Exact reproduction is required for the lines below starting at the line with "Click the green HTTPS padlock icon" and ending at the line with "Task: Toggle unread", both included. No other lines, and no pictures.

+ + + +

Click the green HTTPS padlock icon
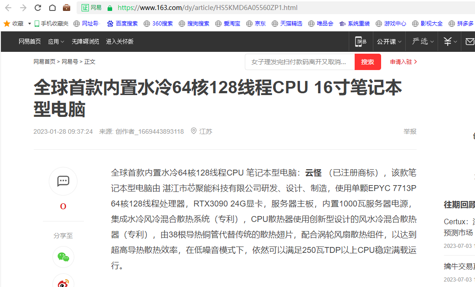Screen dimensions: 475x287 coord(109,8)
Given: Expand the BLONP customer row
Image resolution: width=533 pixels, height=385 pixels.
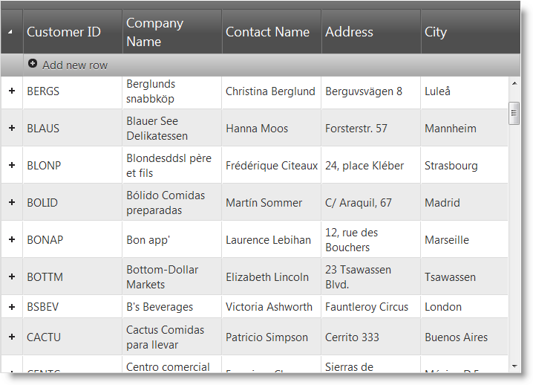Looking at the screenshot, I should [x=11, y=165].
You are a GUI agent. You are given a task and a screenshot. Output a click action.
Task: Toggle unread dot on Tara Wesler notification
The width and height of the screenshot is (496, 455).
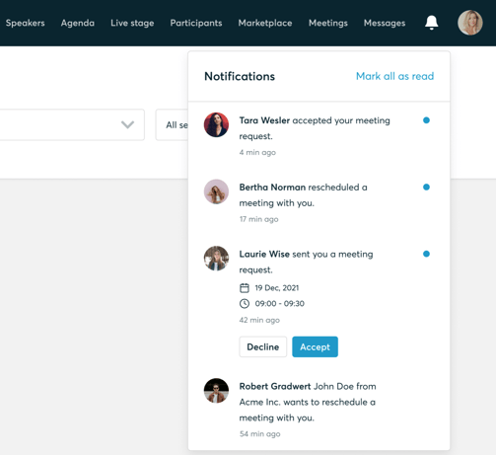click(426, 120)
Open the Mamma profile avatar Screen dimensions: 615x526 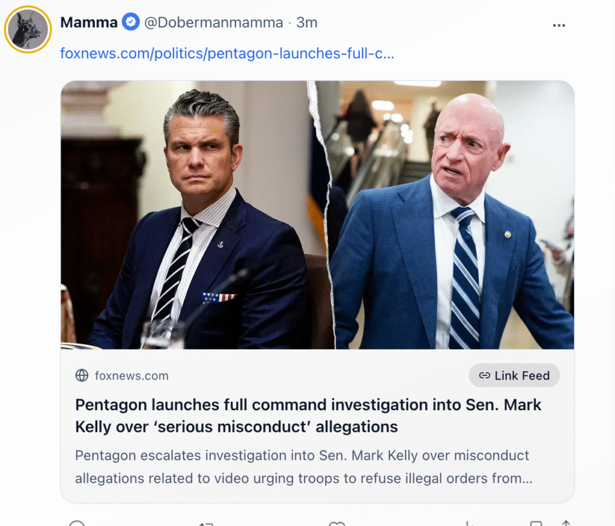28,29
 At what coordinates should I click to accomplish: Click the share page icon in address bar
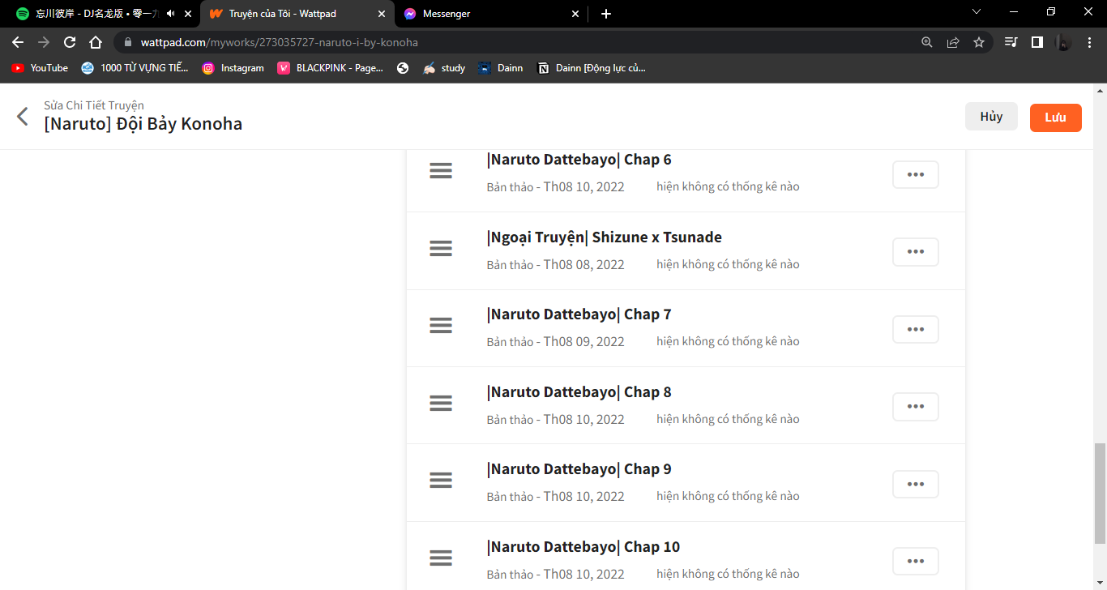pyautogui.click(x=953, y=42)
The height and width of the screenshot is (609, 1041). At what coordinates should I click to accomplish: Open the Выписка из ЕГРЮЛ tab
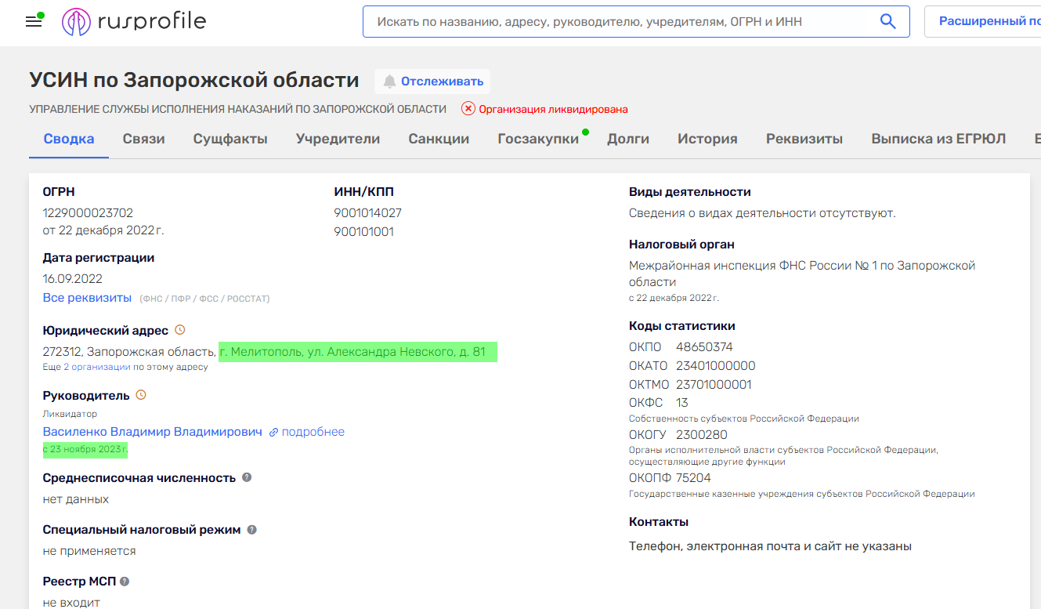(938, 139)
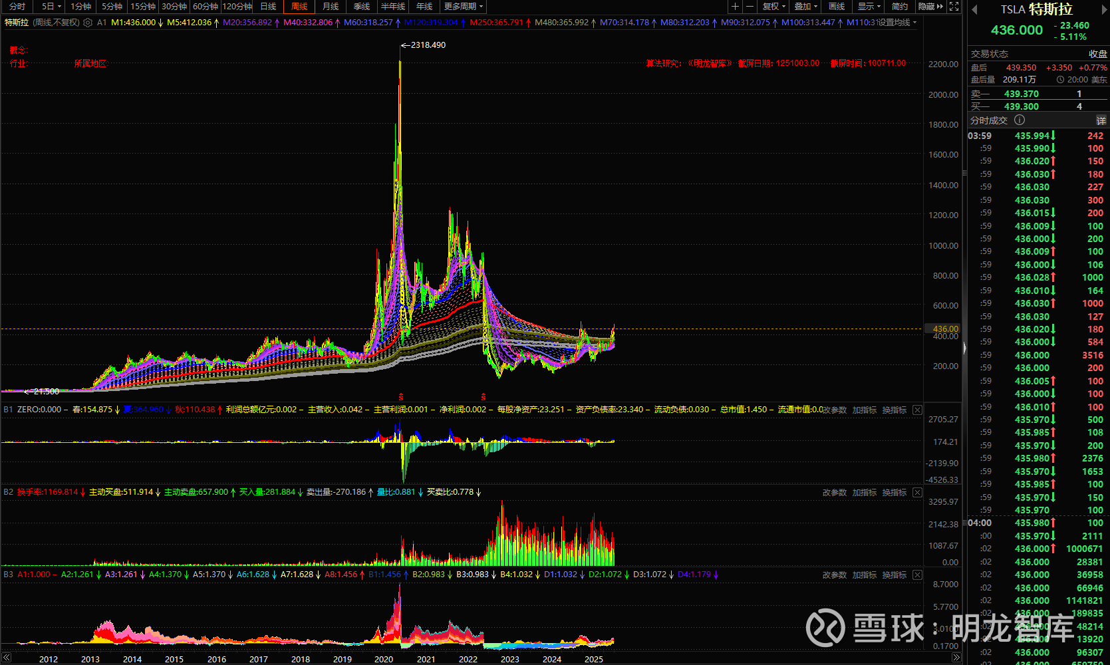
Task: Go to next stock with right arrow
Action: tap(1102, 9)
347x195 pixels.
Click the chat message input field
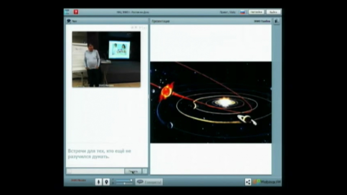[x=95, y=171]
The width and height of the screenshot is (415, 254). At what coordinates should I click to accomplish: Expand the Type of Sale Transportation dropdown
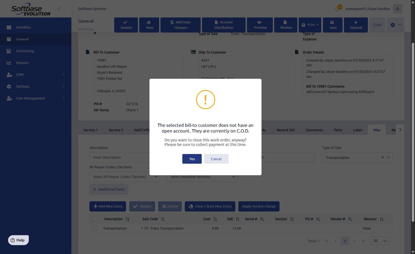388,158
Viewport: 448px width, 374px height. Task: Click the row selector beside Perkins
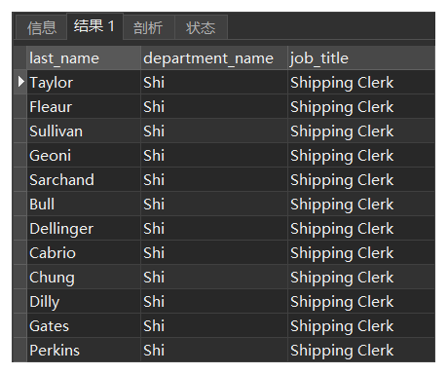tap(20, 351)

+ + + +

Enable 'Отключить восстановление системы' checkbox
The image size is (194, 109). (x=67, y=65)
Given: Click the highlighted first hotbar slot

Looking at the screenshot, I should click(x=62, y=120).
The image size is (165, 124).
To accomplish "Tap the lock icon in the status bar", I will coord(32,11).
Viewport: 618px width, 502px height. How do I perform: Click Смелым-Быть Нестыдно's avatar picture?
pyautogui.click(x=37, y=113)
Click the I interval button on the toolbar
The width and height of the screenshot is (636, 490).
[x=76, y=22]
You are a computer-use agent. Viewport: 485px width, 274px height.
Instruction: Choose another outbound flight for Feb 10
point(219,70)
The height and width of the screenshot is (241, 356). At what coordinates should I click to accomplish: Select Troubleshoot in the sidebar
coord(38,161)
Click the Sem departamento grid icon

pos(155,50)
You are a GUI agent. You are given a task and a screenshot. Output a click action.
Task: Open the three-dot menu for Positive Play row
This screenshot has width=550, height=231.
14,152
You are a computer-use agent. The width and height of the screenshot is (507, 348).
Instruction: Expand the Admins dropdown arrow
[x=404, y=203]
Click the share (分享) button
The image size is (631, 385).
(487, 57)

+ + + +

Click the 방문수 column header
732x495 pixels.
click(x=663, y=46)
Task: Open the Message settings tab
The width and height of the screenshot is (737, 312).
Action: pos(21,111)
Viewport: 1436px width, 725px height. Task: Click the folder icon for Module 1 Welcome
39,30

+ + + +

RESPONSE ▸
Click the green HTTPS padlock icon
Screen dimensions: 475x287 coord(109,8)
Given: Expand the BLONP customer row
Image resolution: width=533 pixels, height=385 pixels.
Looking at the screenshot, I should [x=11, y=165].
You are a GUI agent. You are given a task and a screenshot. Output a click action.
Task: Toggle unread dot on Tara Wesler notification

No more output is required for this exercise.